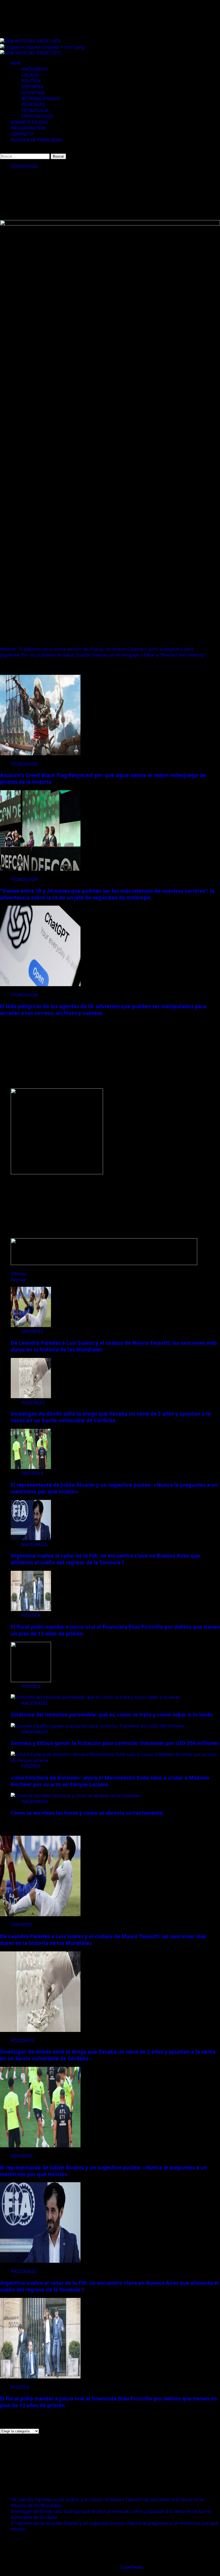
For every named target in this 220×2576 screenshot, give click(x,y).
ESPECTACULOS (37, 116)
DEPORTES (32, 87)
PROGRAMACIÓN (28, 128)
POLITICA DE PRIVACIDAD (36, 140)
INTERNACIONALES (40, 98)
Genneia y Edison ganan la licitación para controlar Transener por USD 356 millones (115, 1743)
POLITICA (30, 81)
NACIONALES (34, 69)
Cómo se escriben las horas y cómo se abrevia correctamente (87, 1812)
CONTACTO (22, 134)
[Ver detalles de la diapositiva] (57, 1173)
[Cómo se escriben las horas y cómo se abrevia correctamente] (75, 1796)
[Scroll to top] (1, 2573)
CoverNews (131, 2567)
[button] (1, 150)
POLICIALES (33, 104)
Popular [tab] (19, 1279)
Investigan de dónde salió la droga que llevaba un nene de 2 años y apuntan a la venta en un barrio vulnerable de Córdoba (111, 1417)
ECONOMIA (33, 93)
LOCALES (30, 75)
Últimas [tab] (18, 1274)
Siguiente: (103, 655)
• • • • • • •
* WHAT YOU ARE ASKED TO DO:
In the listing above, find each line with "cómo" and copy it.

* RESULT BELOW:
Cómo se escriben las horas y cómo se abrevia correctamente (87, 1812)
[Cómo se escriben las horas y cómo se abrevia correctamente] (75, 1796)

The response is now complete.